Entries taken from a collection
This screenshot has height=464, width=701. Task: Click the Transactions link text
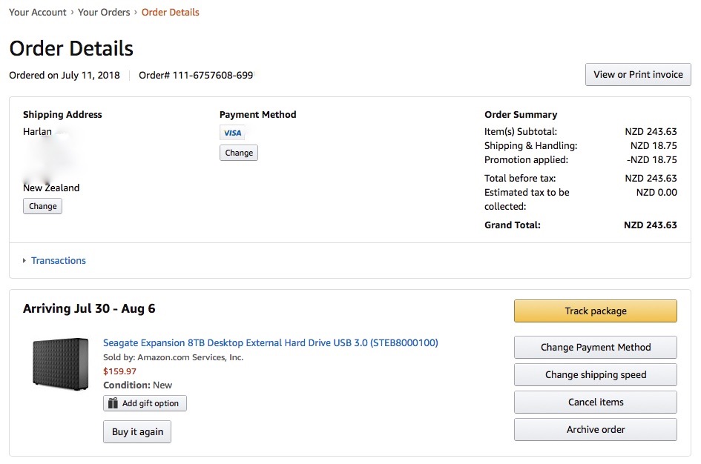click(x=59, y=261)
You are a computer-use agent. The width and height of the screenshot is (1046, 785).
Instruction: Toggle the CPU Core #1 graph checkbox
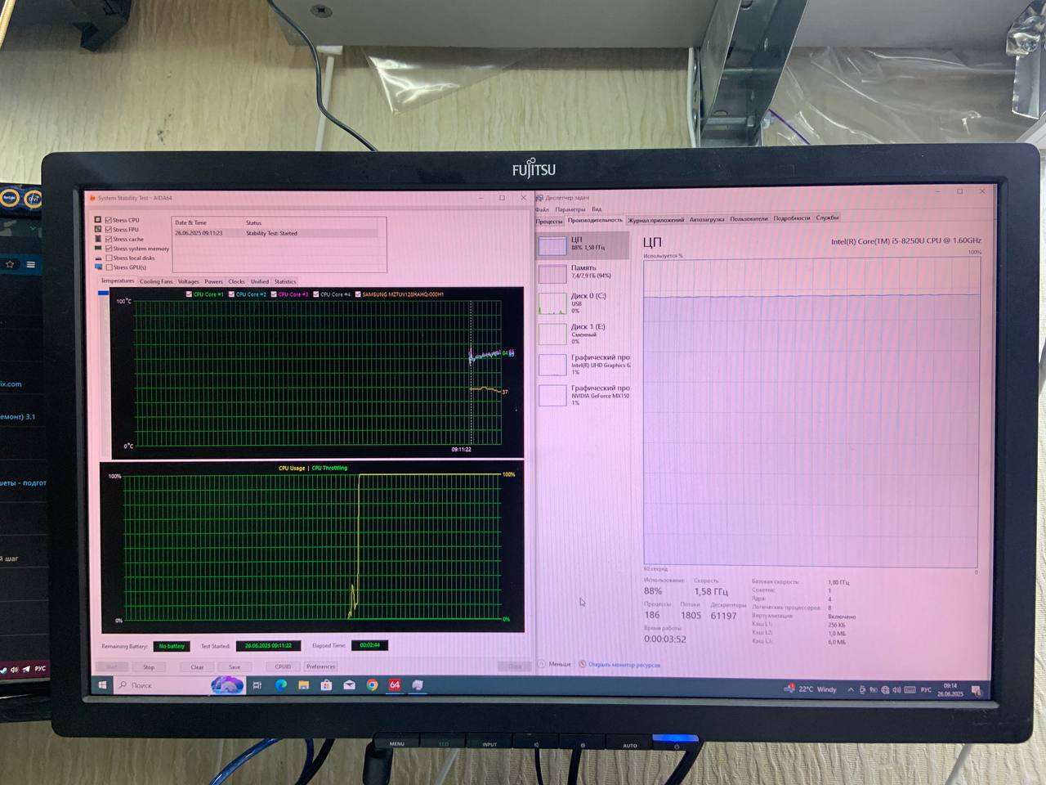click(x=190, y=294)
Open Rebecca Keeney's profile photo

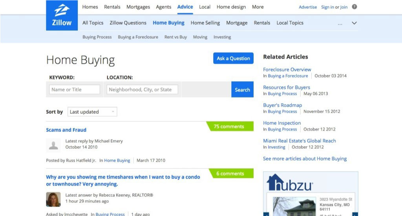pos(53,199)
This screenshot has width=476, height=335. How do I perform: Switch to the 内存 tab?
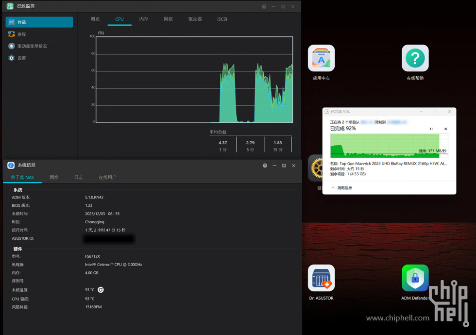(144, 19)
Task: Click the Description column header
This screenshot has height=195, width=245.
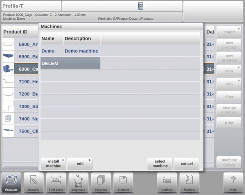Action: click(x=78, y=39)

Problem
Return every line above exactly, omitting images.

Response
This screenshot has height=464, width=701. Task: Click the Transactions link text
click(x=59, y=261)
You are a computer-use agent. The width and height of the screenshot is (1046, 785).
Instruction: Toggle the CPU Core #1 graph checkbox
click(x=190, y=294)
Open Rebecca Keeney's profile photo

pos(53,199)
This screenshot has width=476, height=335. How do I perform: Switch to the 内存 tab?
(144, 19)
Task: Click the Description column header
This screenshot has height=195, width=245.
Action: click(x=78, y=39)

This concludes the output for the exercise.